━━━━━ Records for this exercise

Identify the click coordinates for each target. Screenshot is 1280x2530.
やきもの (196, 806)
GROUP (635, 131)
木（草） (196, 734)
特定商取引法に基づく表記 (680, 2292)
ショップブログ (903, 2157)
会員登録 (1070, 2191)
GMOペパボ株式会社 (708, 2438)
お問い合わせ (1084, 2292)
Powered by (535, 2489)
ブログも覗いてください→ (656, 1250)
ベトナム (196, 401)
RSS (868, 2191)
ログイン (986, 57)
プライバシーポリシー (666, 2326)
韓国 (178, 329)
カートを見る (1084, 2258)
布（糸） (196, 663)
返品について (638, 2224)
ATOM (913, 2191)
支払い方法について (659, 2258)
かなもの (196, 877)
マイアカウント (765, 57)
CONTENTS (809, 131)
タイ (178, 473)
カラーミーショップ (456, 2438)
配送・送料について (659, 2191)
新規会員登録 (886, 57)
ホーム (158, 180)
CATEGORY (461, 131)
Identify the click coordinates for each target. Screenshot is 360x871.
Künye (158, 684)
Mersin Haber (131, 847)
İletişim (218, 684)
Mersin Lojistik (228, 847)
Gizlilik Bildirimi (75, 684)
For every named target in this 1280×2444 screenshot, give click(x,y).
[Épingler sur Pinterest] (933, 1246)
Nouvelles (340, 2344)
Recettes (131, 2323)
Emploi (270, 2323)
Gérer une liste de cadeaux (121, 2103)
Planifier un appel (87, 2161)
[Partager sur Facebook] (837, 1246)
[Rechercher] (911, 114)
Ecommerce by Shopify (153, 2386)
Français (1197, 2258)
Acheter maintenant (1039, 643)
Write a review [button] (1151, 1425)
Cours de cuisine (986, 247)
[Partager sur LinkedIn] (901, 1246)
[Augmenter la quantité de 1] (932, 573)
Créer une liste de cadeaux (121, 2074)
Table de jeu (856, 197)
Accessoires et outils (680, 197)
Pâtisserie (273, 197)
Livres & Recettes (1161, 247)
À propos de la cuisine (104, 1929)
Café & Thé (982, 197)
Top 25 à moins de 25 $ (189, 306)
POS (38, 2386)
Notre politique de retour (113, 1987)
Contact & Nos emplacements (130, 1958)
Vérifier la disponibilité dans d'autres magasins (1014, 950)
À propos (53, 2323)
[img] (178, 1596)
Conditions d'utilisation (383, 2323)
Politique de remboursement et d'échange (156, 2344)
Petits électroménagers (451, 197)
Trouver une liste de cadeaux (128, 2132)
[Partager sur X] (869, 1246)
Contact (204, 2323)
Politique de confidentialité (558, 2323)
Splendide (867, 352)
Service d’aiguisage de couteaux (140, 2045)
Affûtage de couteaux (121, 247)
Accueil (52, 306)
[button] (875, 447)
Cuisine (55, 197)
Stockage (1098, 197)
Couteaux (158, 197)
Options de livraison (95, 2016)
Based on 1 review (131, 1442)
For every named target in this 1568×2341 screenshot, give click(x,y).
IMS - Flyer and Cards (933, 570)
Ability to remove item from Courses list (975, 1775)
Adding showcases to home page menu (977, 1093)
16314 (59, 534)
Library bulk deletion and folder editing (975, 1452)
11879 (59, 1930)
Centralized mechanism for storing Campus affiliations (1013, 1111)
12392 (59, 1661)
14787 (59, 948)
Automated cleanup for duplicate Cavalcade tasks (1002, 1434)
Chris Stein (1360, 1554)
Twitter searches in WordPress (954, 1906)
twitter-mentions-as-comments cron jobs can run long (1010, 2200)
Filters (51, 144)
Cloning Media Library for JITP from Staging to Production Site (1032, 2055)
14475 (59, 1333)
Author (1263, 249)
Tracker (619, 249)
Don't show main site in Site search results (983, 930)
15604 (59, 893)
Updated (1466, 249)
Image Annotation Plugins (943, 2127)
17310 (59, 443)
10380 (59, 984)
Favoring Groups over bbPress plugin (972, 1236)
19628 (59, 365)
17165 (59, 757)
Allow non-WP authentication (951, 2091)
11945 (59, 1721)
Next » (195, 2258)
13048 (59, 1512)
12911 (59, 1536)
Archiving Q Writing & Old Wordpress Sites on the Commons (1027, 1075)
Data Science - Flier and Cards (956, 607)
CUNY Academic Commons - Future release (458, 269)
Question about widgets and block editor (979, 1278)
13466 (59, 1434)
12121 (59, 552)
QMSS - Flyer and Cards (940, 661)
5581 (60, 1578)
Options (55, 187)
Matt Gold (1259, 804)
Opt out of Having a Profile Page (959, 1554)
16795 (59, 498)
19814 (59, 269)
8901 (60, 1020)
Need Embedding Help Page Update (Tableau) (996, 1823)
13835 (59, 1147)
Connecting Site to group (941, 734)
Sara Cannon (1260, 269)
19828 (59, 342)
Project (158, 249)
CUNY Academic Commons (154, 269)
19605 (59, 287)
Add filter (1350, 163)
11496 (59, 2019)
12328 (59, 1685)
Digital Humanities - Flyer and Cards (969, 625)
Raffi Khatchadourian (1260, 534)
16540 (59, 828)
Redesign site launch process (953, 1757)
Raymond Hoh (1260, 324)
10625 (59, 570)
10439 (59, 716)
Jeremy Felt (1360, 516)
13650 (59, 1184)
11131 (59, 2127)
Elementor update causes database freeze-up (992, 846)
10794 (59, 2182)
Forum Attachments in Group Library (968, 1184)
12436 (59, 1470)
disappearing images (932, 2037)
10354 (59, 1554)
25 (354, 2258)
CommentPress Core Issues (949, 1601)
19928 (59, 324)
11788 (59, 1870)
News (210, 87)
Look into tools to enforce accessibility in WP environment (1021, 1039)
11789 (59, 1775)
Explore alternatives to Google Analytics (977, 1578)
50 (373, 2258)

━━━━━━━━━━

• What you need to do: Your task is to extract all of the records exactly.

• Output below:
Identify the click coordinates for each target. Screenshot is 1280x2530.
やきもの (196, 806)
GROUP (635, 131)
木（草） (196, 734)
特定商取引法に基づく表記 (680, 2292)
ショップブログ (903, 2157)
会員登録 (1070, 2191)
GMOペパボ株式会社 (708, 2438)
お問い合わせ (1084, 2292)
Powered by (535, 2489)
ブログも覗いてください→ (656, 1250)
ベトナム (196, 401)
RSS (868, 2191)
ログイン (986, 57)
プライバシーポリシー (666, 2326)
韓国 (178, 329)
カートを見る (1084, 2258)
布（糸） (196, 663)
返品について (638, 2224)
ATOM (913, 2191)
支払い方法について (659, 2258)
かなもの (196, 877)
マイアカウント (765, 57)
CONTENTS (809, 131)
タイ (178, 473)
カラーミーショップ (456, 2438)
配送・送料について (659, 2191)
新規会員登録 (886, 57)
ホーム (158, 180)
CATEGORY (461, 131)
Identify the click coordinates for each target. Screenshot is 360x871.
Künye (158, 684)
Mersin Haber (131, 847)
İletişim (218, 684)
Mersin Lojistik (228, 847)
Gizlilik Bildirimi (75, 684)
For every named target in this 1280×2444 screenshot, give click(x,y).
[Épingler sur Pinterest] (933, 1246)
Nouvelles (340, 2344)
Recettes (131, 2323)
Emploi (270, 2323)
Gérer une liste de cadeaux (121, 2103)
Planifier un appel (87, 2161)
[Partager sur Facebook] (837, 1246)
[Rechercher] (911, 114)
Ecommerce by Shopify (153, 2386)
Français (1197, 2258)
Acheter maintenant (1039, 643)
Write a review [button] (1151, 1425)
Cours de cuisine (986, 247)
[Partager sur LinkedIn] (901, 1246)
[Augmenter la quantité de 1] (932, 573)
Créer une liste de cadeaux (121, 2074)
Table de jeu (856, 197)
Accessoires et outils (680, 197)
Pâtisserie (273, 197)
Livres & Recettes (1161, 247)
À propos de la cuisine (104, 1929)
Café & Thé (982, 197)
Top 25 à moins de 25 $ (189, 306)
POS (38, 2386)
Notre politique de retour (113, 1987)
Contact & Nos emplacements (130, 1958)
Vérifier la disponibilité dans d'autres magasins (1014, 950)
À propos (53, 2323)
[img] (178, 1596)
Conditions d'utilisation (383, 2323)
Politique de remboursement et d'échange (156, 2344)
Petits électroménagers (451, 197)
Trouver une liste de cadeaux (128, 2132)
[Partager sur X] (869, 1246)
Contact (204, 2323)
Politique de confidentialité (558, 2323)
Splendide (867, 352)
Service d’aiguisage de couteaux (140, 2045)
Affûtage de couteaux (121, 247)
Accueil (52, 306)
[button] (875, 447)
Cuisine (55, 197)
Stockage (1098, 197)
Couteaux (158, 197)
Options de livraison (95, 2016)
Based on 1 review (131, 1442)
For every named target in this 1568×2341 screenshot, give click(x,y).
IMS - Flyer and Cards (933, 570)
Ability to remove item from Courses list (975, 1775)
Adding showcases to home page menu (977, 1093)
16314 (59, 534)
Library bulk deletion and folder editing (975, 1452)
11879 (59, 1930)
Centralized mechanism for storing Campus affiliations (1013, 1111)
12392 (59, 1661)
14787 (59, 948)
Automated cleanup for duplicate Cavalcade tasks (1002, 1434)
Chris Stein (1360, 1554)
Twitter searches in WordPress (954, 1906)
twitter-mentions-as-comments cron jobs can run long (1010, 2200)
Filters (51, 144)
Cloning Media Library for JITP from Staging to Production Site (1032, 2055)
14475 (59, 1333)
Author (1263, 249)
Tracker (619, 249)
Don't show main site in Site search results (983, 930)
15604 (59, 893)
Updated (1466, 249)
Image Annotation Plugins (943, 2127)
17310 (59, 443)
10380 (59, 984)
Favoring Groups over bbPress plugin (972, 1236)
19628 (59, 365)
17165 (59, 757)
Allow non-WP authentication (951, 2091)
11945 (59, 1721)
Next » (195, 2258)
13048 (59, 1512)
12911 (59, 1536)
Archiving Q Writing & Old Wordpress Sites on the Commons (1027, 1075)
Data Science - Flier and Cards (956, 607)
CUNY Academic Commons - Future release (458, 269)
Question about widgets and block editor (979, 1278)
13466 (59, 1434)
12121 (59, 552)
QMSS - Flyer and Cards (940, 661)
5581 (60, 1578)
Options (55, 187)
Matt Gold (1259, 804)
Opt out of Having a Profile Page (959, 1554)
16795 (59, 498)
19814 (59, 269)
8901 (60, 1020)
Need Embedding Help Page Update (Tableau) (996, 1823)
13835 (59, 1147)
Connecting Site to group (941, 734)
Sara Cannon (1260, 269)
19828 (59, 342)
Project (158, 249)
CUNY Academic Commons (154, 269)
19605 (59, 287)
Add filter (1350, 163)
11496 (59, 2019)
12328 (59, 1685)
Digital Humanities - Flyer and Cards (969, 625)
Raffi Khatchadourian (1260, 534)
16540 (59, 828)
Redesign site launch process (953, 1757)
Raymond Hoh (1260, 324)
10625 (59, 570)
10439 (59, 716)
Jeremy Felt (1360, 516)
13650 (59, 1184)
11131 (59, 2127)
Elementor update causes database freeze-up (992, 846)
10794 (59, 2182)
Forum Attachments in Group Library (968, 1184)
12436 (59, 1470)
disappearing images (932, 2037)
10354 (59, 1554)
25 (354, 2258)
CommentPress Core Issues (949, 1601)
19928 (59, 324)
11788 (59, 1870)
News (210, 87)
Look into tools to enforce accessibility in WP environment (1021, 1039)
11789 (59, 1775)
Explore alternatives to Google Analytics (977, 1578)
50 (373, 2258)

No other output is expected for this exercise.